Often, an agency will ask you to add another tag container to your site. This is especially true if you’re on Adobe Launch, which many agencies aren’t as comfortable with as GTM. There are two reasons to NOT a second tag container to your site:

1. Impact to Page Performance. TMS files and extensions/tag templates do have some inherent weight to them- code that must be run on every page so that the TMS knows what other code to bring in. An empty GTM container with no tags, triggers, or variables in it, is around 33 KB. If you add a single Google Adwords conversion pixel using the Adwords Tag Template, that adds another 20 KB. An entirely empty Adobe Launch library is nearly 10KB. Once you start adding rules and tags, a TMS can easily become one of the single heaviest assets on many sites.

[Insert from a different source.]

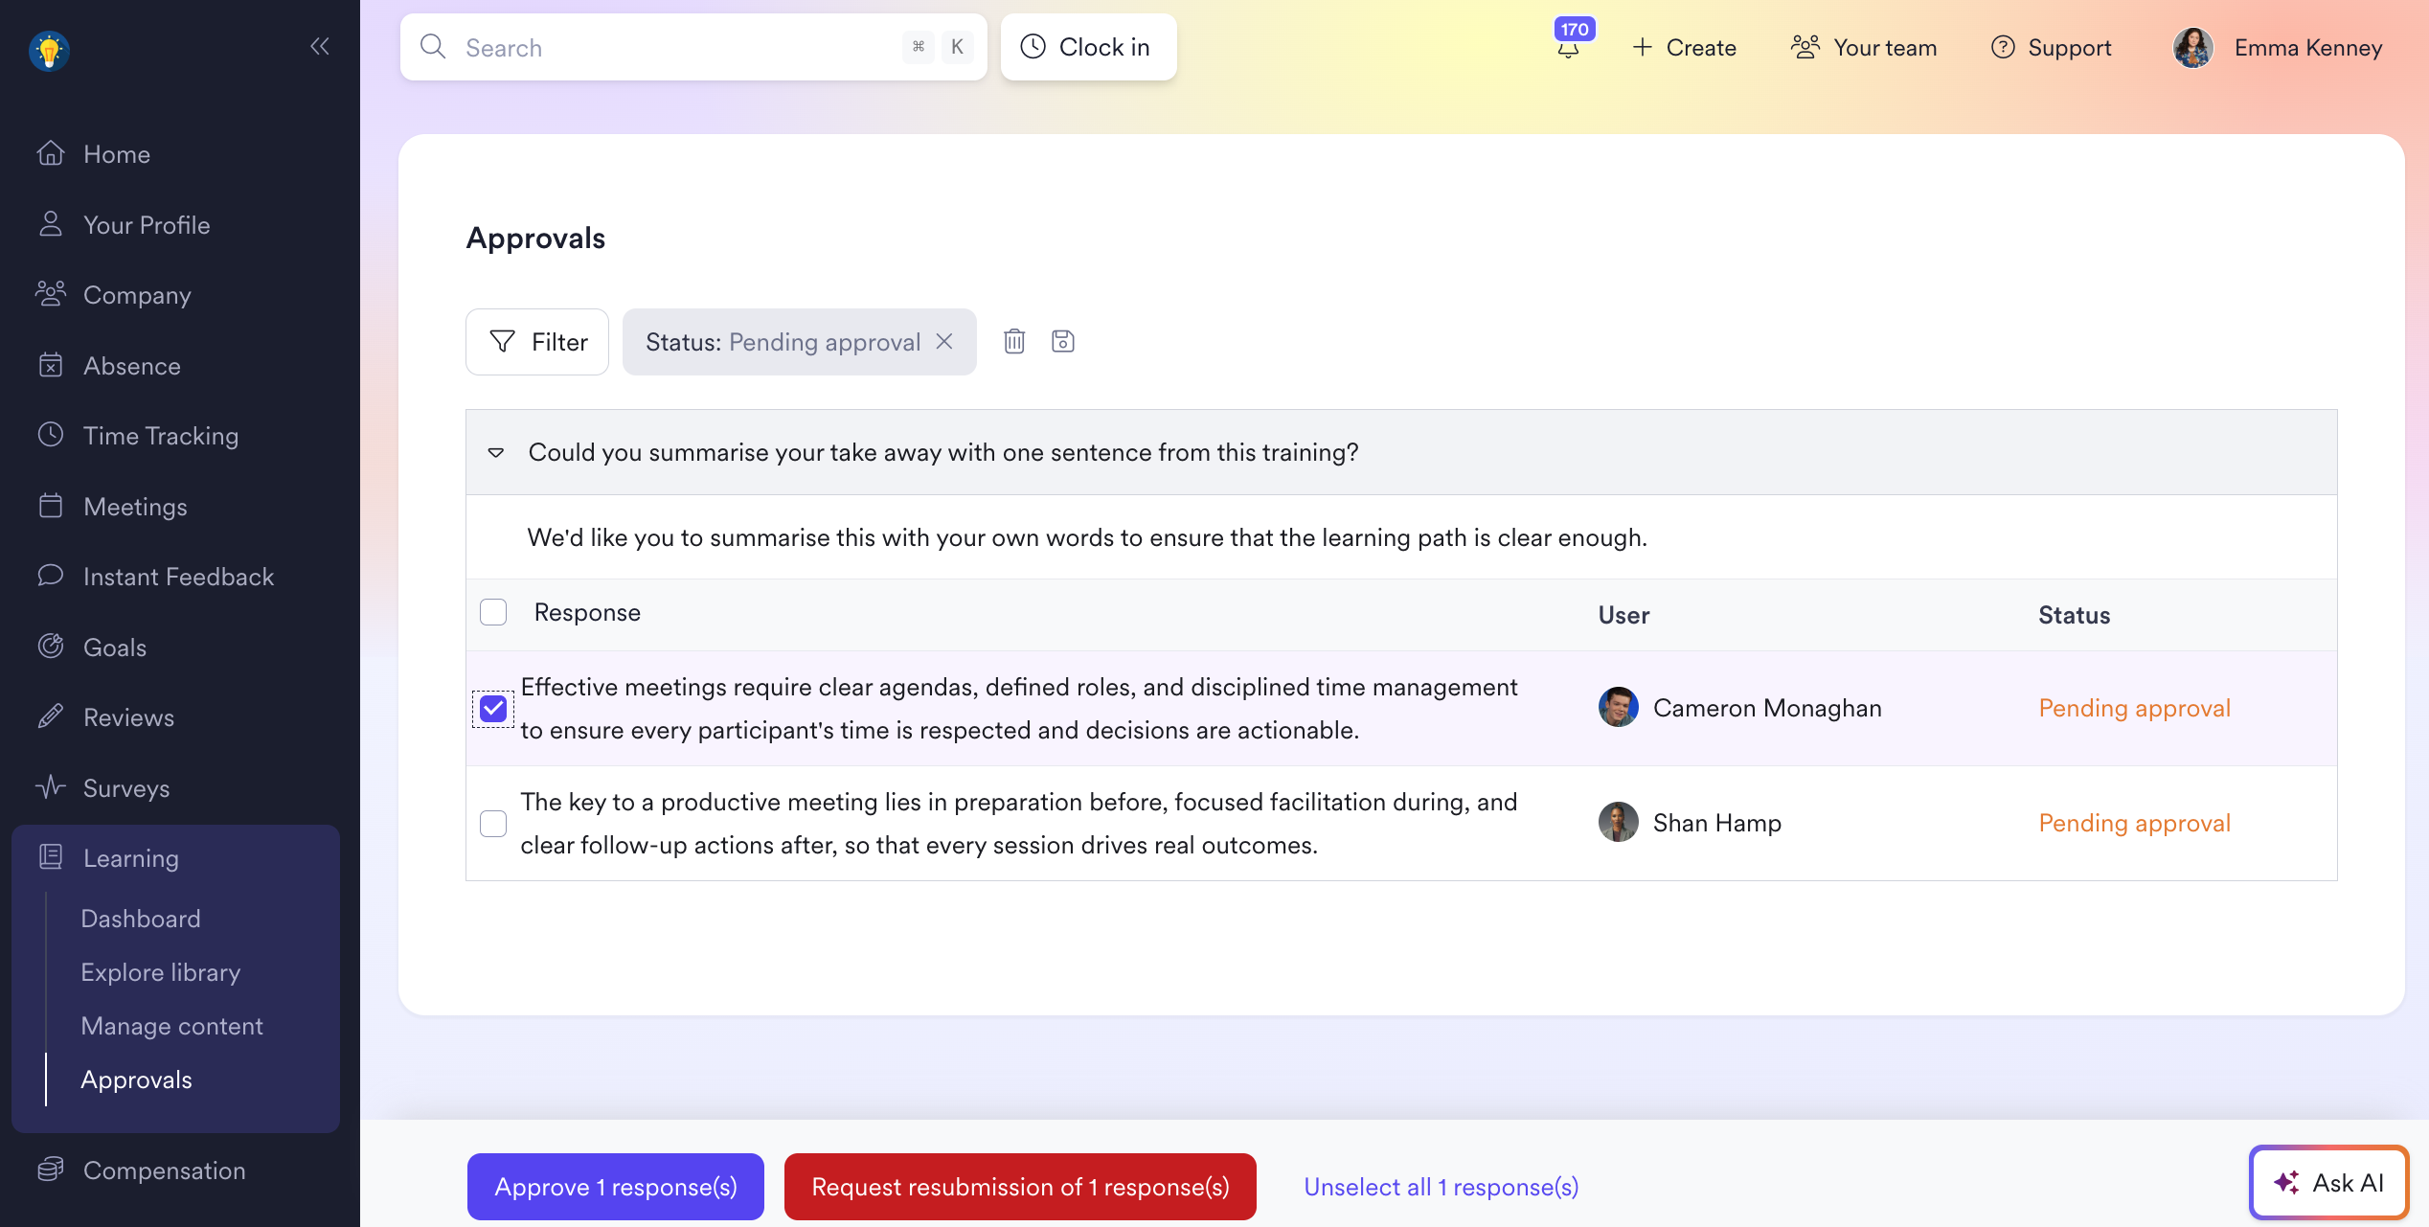Image resolution: width=2429 pixels, height=1227 pixels.
Task: Open the notifications bell icon
Action: tap(1568, 49)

2. Loss of Control. Let’s say you notice a “clarity.js” file throwing an error on your site, but to your knowledge you aren’t deploying anything called clarity.js. If you’re spread between two Tag Management containers, it can be hard enough to establish that no one is deploying that tag directly. Once you track down that that file is being deployed by Bing, you need to find all the Bing tags and disable or modify them, and you need to do it quickly to get rid of that error. That kind of agility and knowledge of your own ecosystem becomes very difficult if you’re spread between tools. You should have one point of entry for tags to your site, and you should watch that entry point carefully.

Sometimes, adding a second tag container is unavoidable, but it should never be done without thinking about the risks.